■ **EXERCISE PROMPT**:
Please retype the listing from the line containing "Task: Click the CPU gauge indicator" down through the line containing "Viewport: 1456px width, 819px", both lines included, and leave out the pictures.
╭─ GIVEN ENTRIES
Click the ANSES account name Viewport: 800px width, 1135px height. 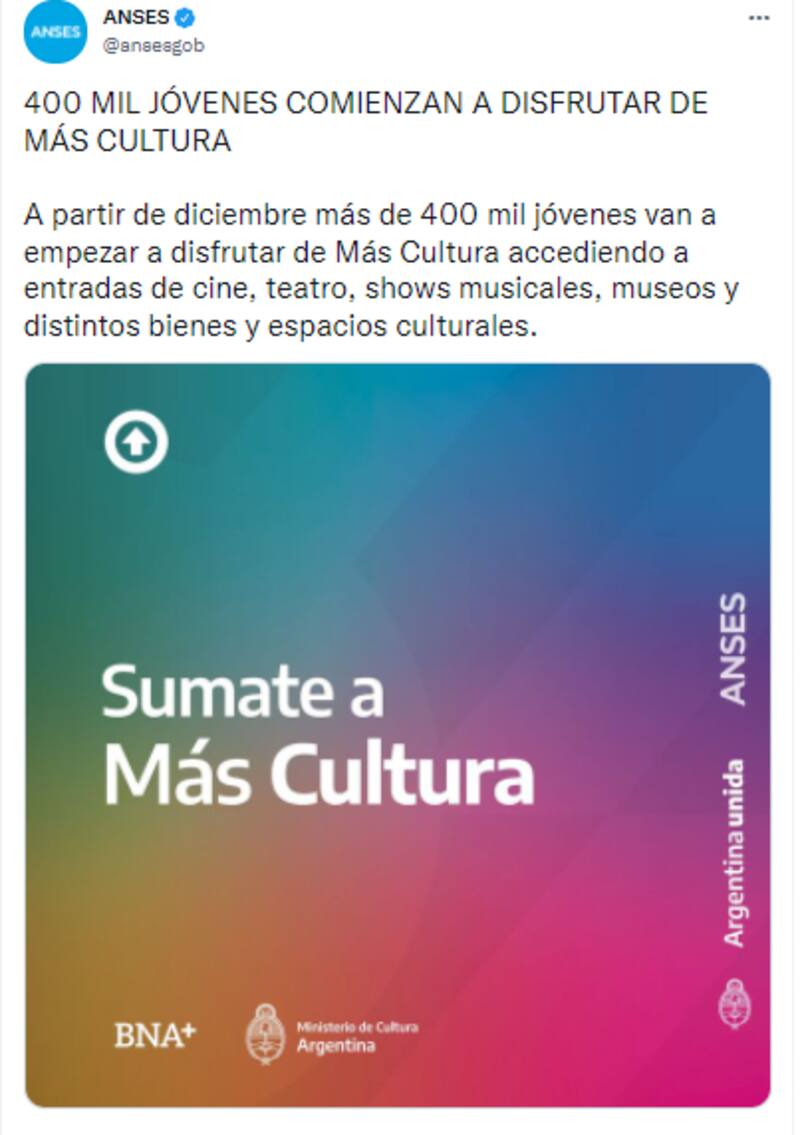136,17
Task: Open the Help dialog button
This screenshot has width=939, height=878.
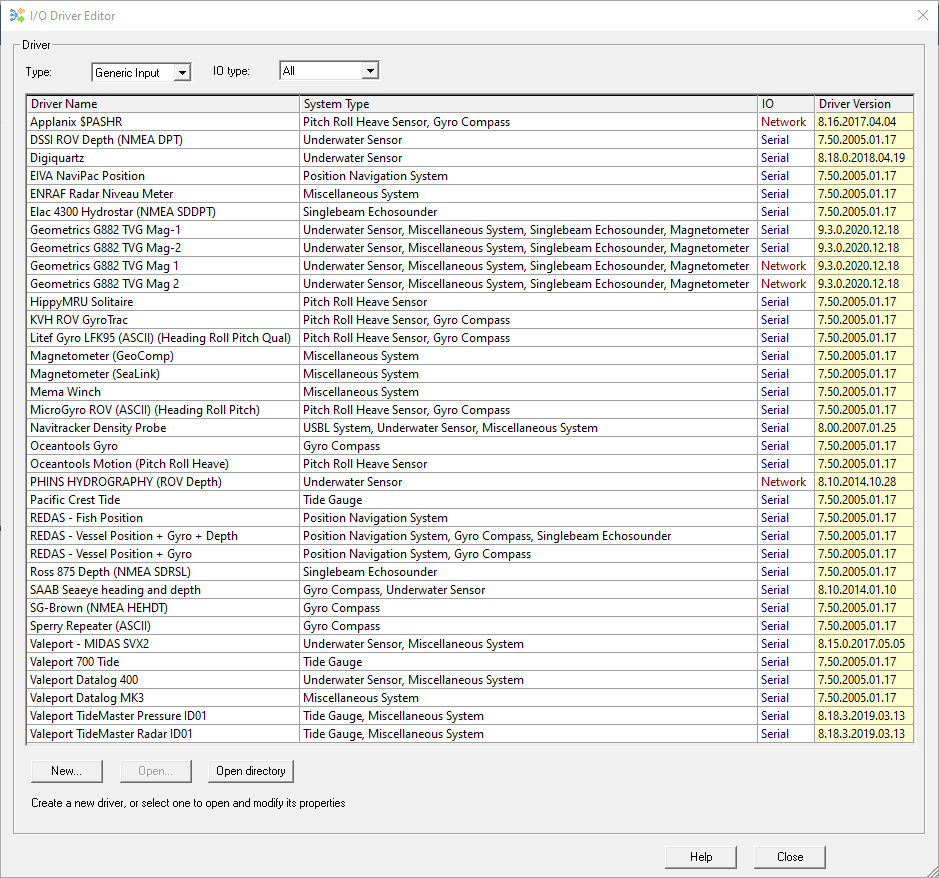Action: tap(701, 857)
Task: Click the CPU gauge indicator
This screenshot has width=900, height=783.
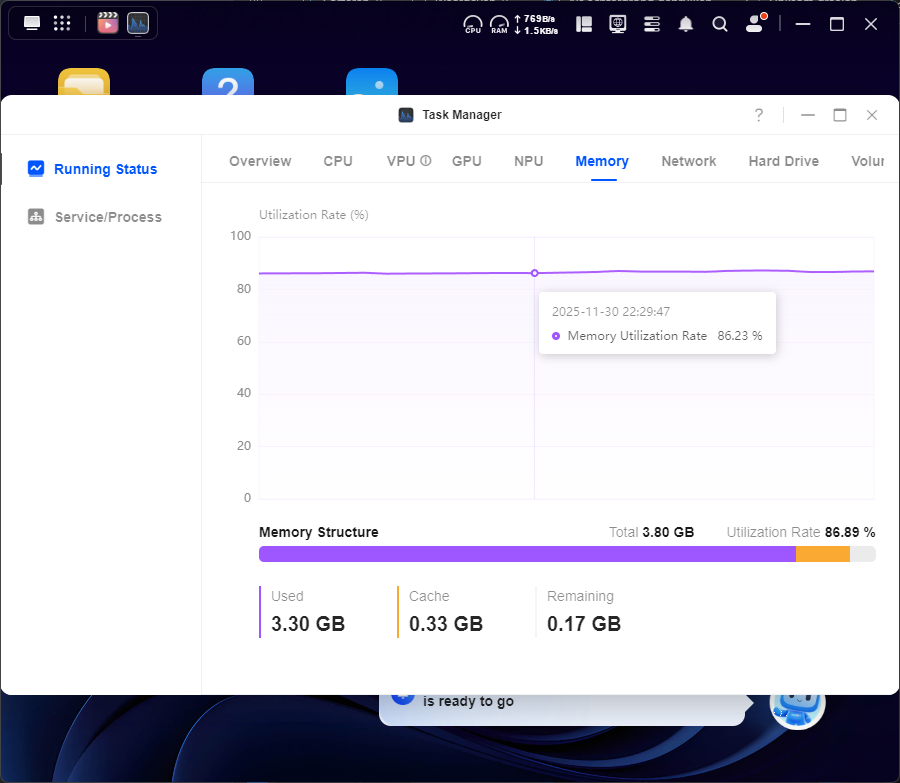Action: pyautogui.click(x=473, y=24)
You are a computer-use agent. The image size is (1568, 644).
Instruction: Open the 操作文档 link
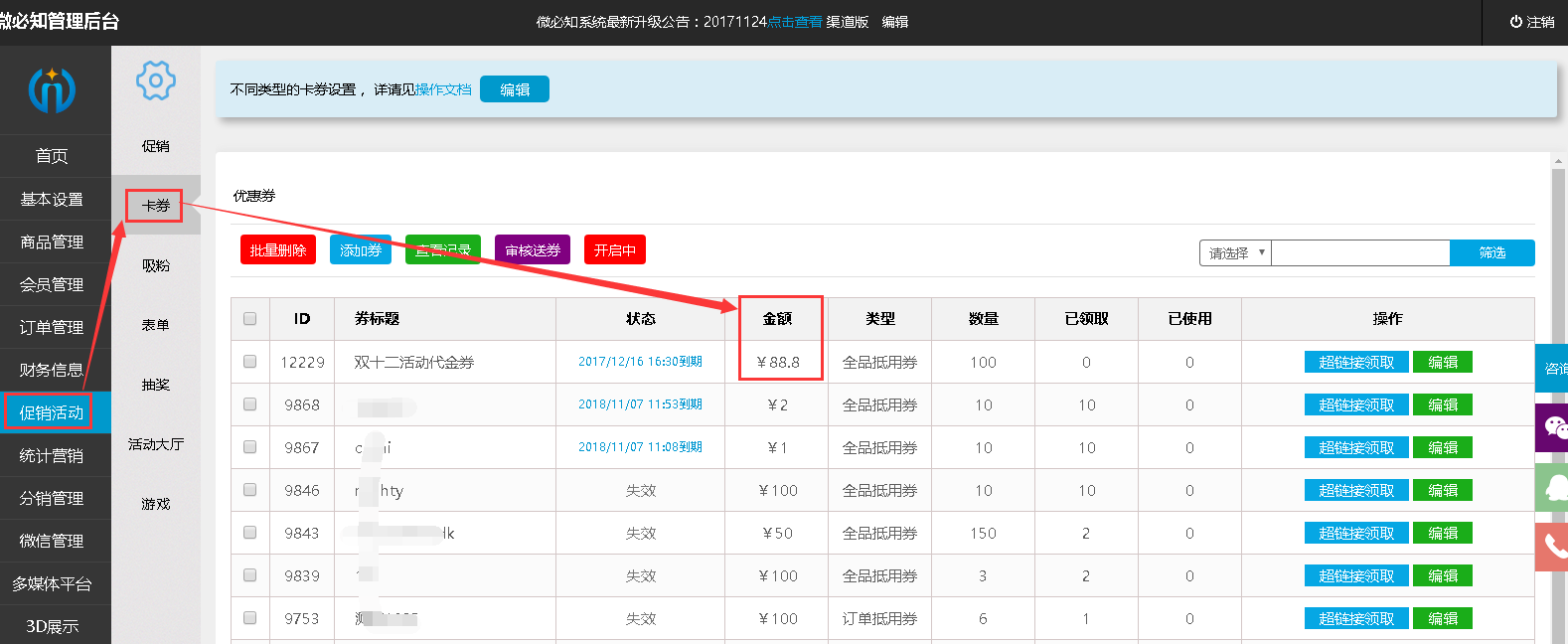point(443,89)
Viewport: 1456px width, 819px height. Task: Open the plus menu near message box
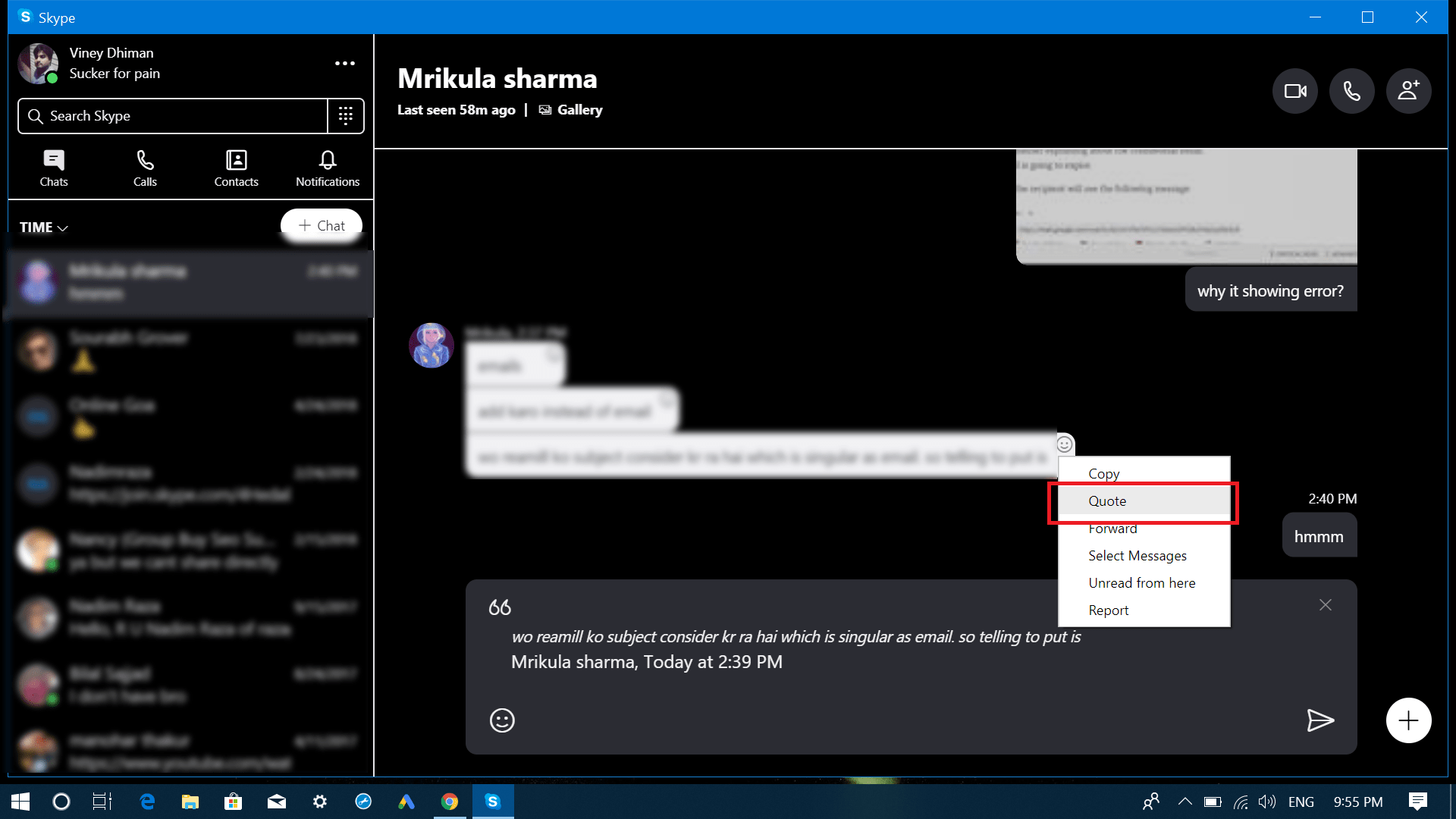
╰─
╭─ GIVEN ENTRIES
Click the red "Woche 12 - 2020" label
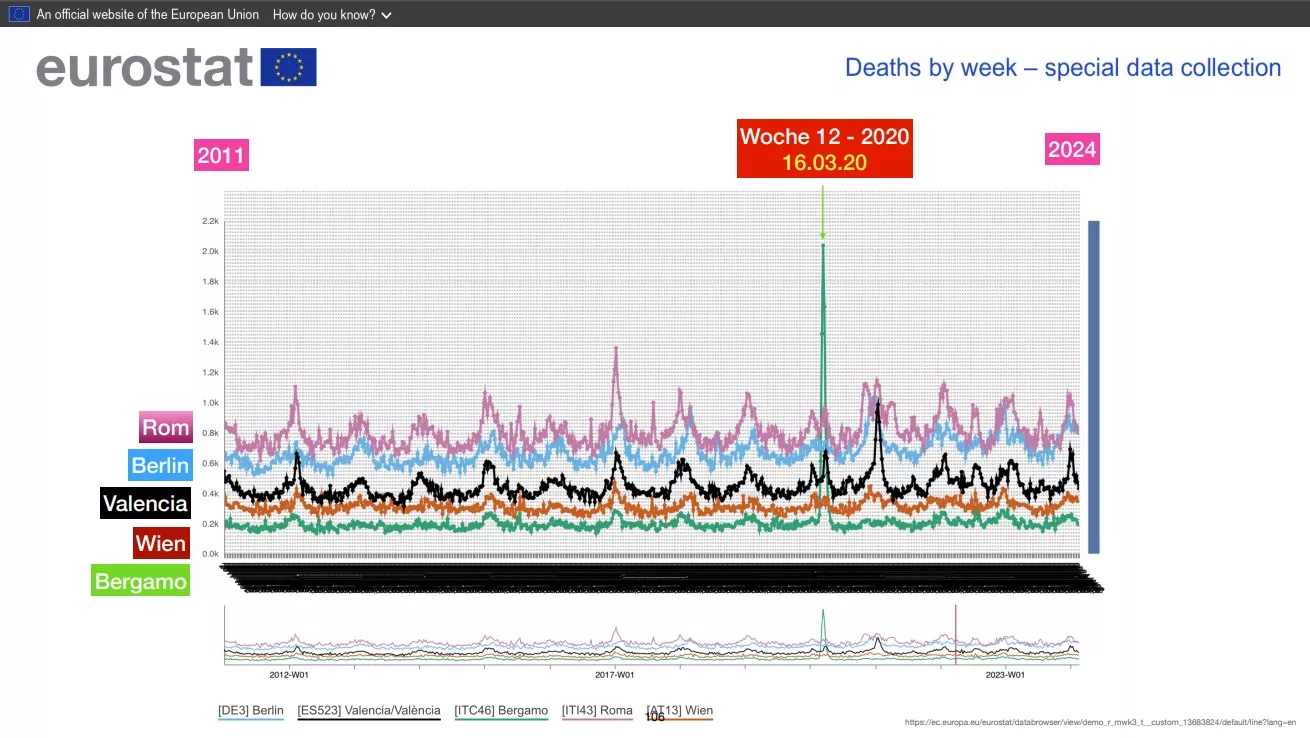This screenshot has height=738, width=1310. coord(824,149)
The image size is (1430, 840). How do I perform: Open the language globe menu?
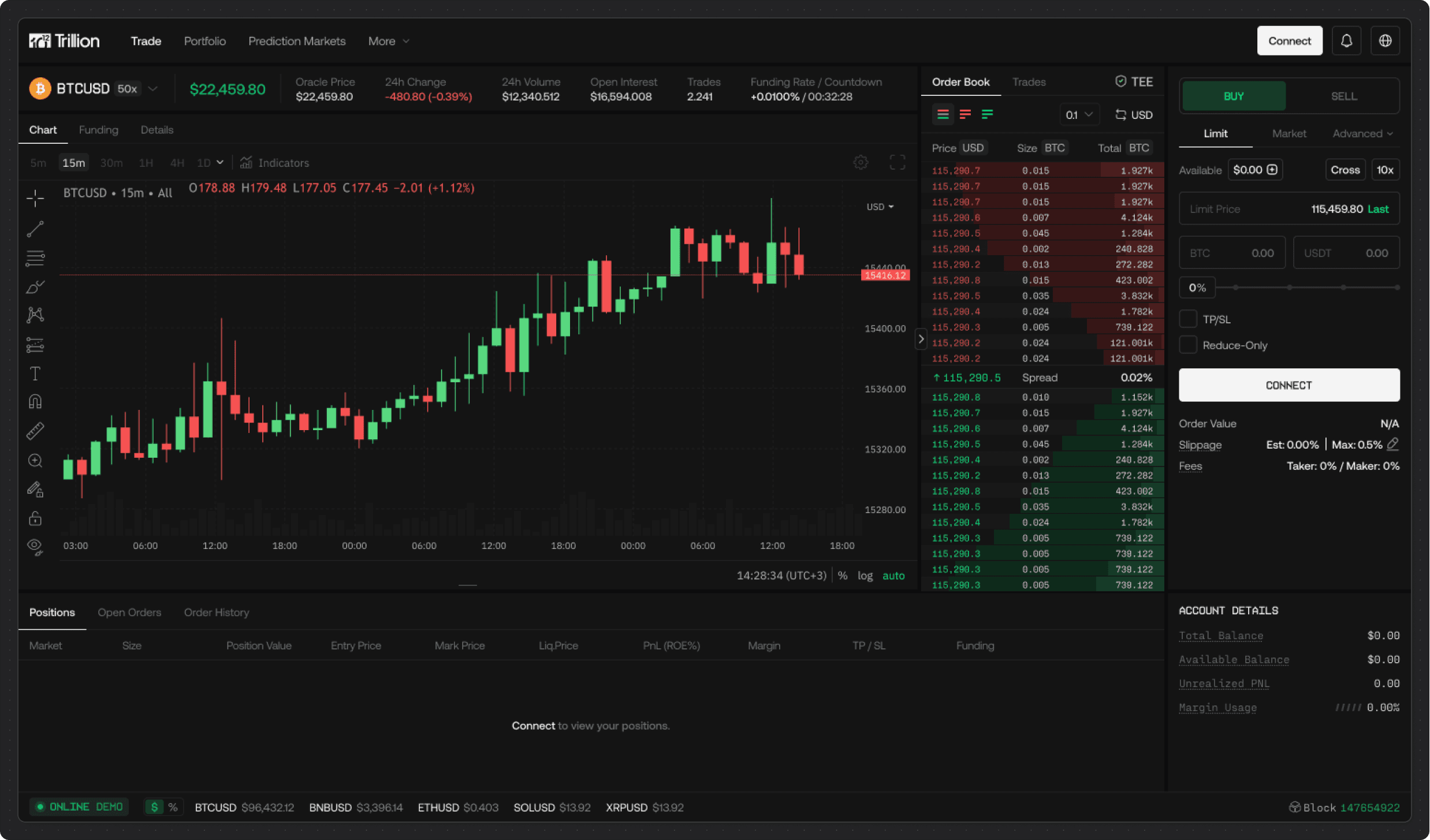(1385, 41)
╰─
■ **EXERCISE ANSWER**:
Task: Click the CPU gauge indicator
This screenshot has width=900, height=783.
Action: pyautogui.click(x=473, y=24)
You are a computer-use agent. The image size is (1568, 644).
Instruction: Open the 操作文档 link
point(443,89)
Viewport: 1456px width, 819px height. Task: Open the plus menu near message box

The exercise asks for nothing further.